BRIEF: Restate the records word for word. Include no pictures.
═══ DATA SUPPLIED ═══
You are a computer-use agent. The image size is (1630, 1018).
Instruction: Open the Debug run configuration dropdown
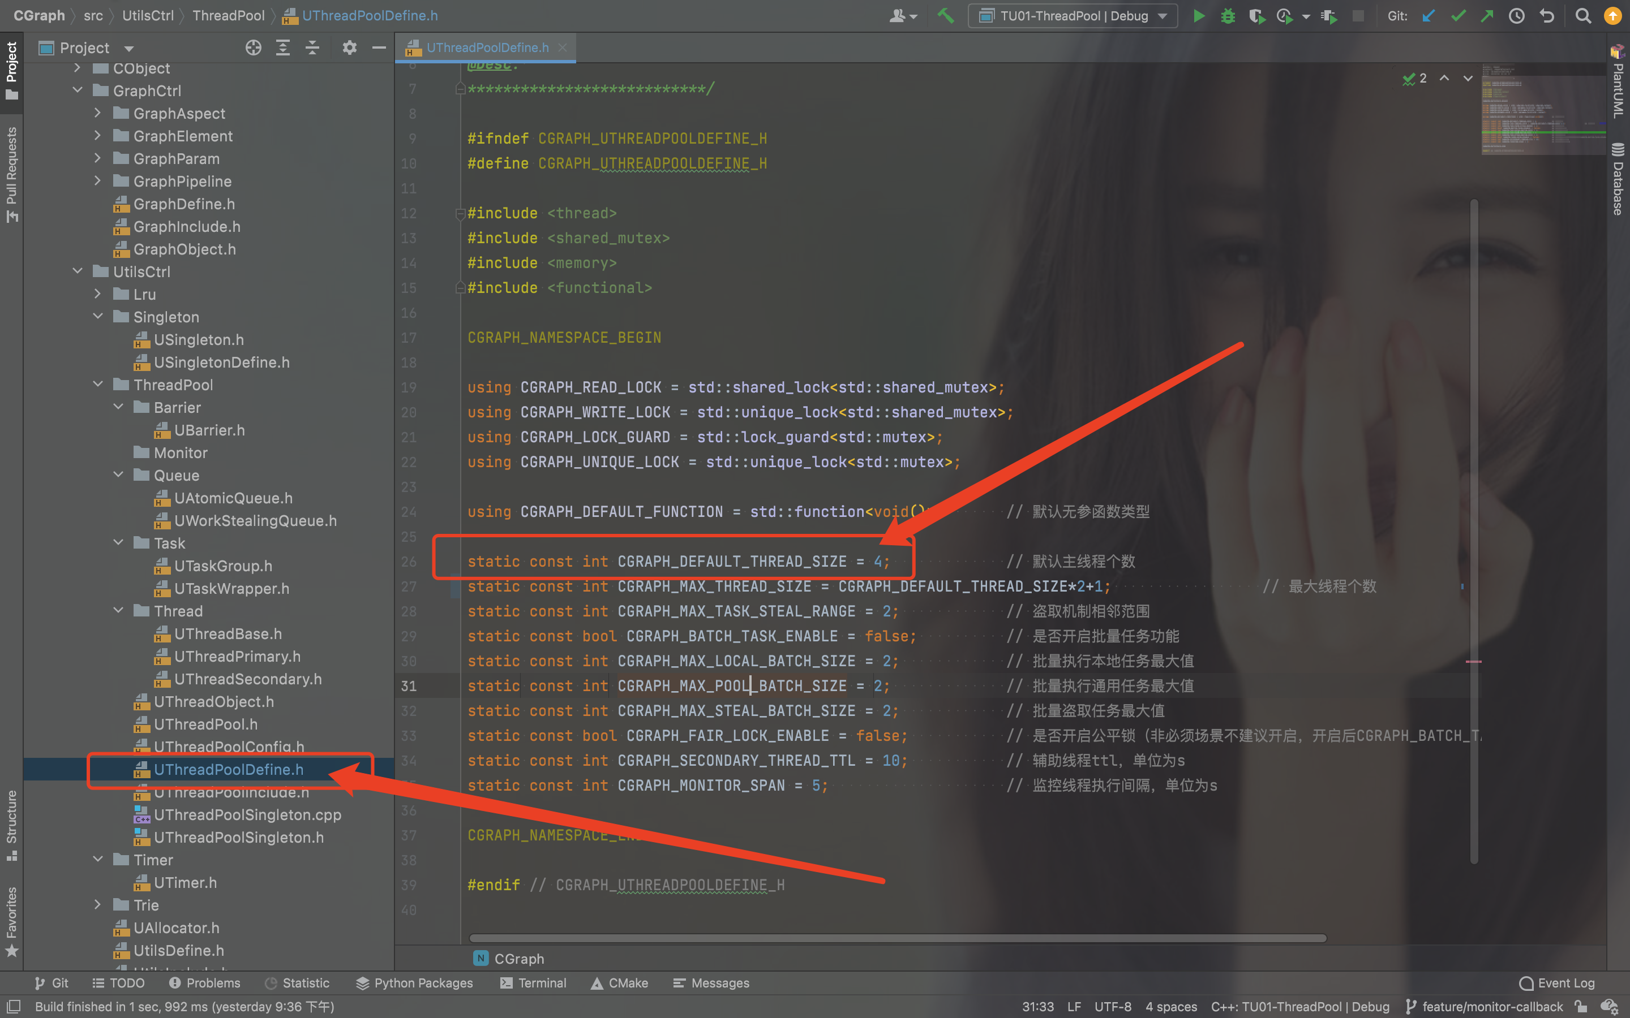[x=1163, y=15]
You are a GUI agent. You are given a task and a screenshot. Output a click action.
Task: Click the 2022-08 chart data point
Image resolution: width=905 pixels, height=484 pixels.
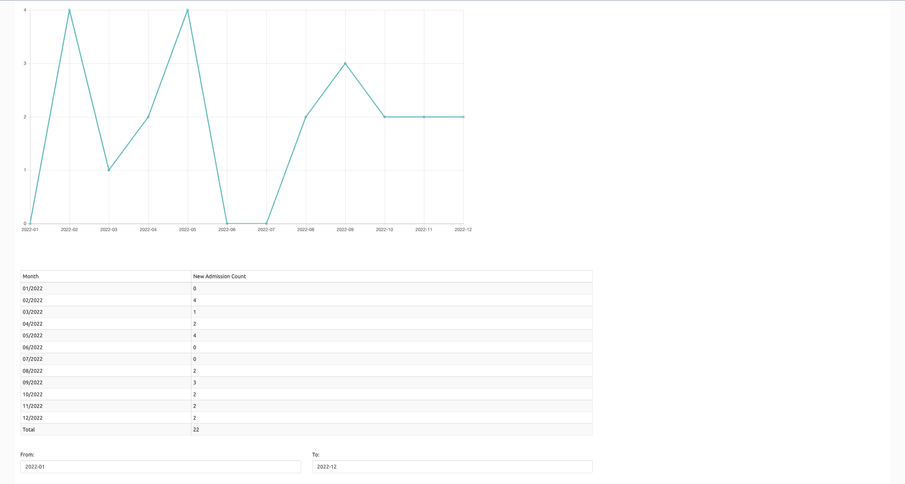tap(306, 117)
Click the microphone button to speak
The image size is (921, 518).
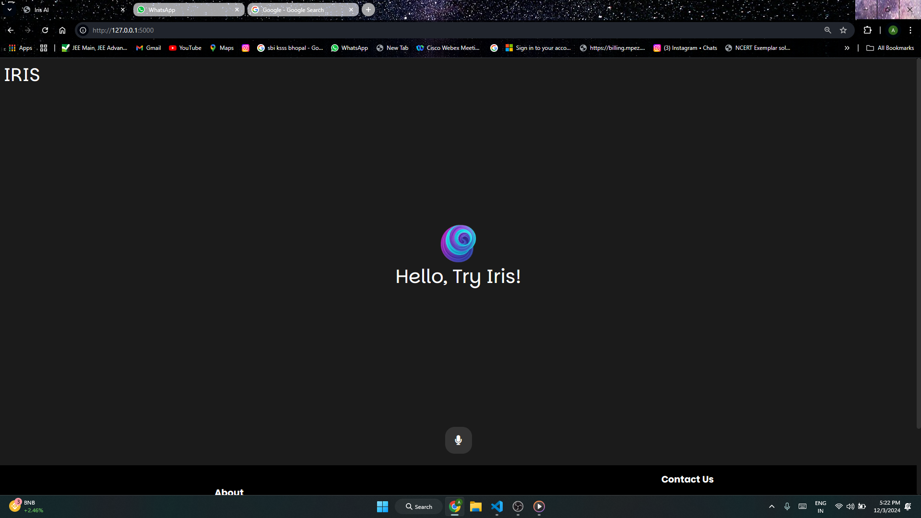pos(458,440)
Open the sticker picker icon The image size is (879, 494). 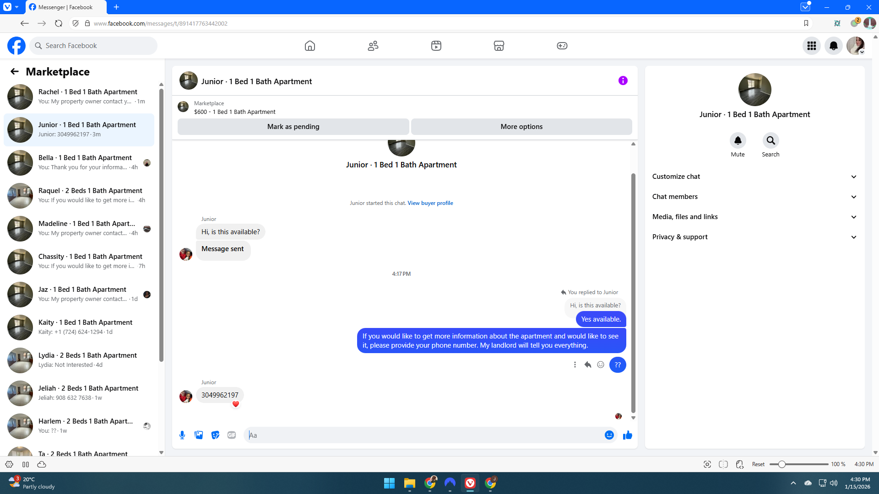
═══
RESPONSE BOX:
You are a computer-use agent. The image size is (1630, 1018).
Instruction: Open the Debug run configuration dropdown
[x=1163, y=15]
You are a GUI agent. You are given a task and a screenshot. Output a click action.
Task: Click the 2022-08 chart data point
Image resolution: width=905 pixels, height=484 pixels.
tap(306, 117)
Click the microphone button to speak
The image size is (921, 518).
pos(458,440)
Open the sticker picker icon The image size is (879, 494). 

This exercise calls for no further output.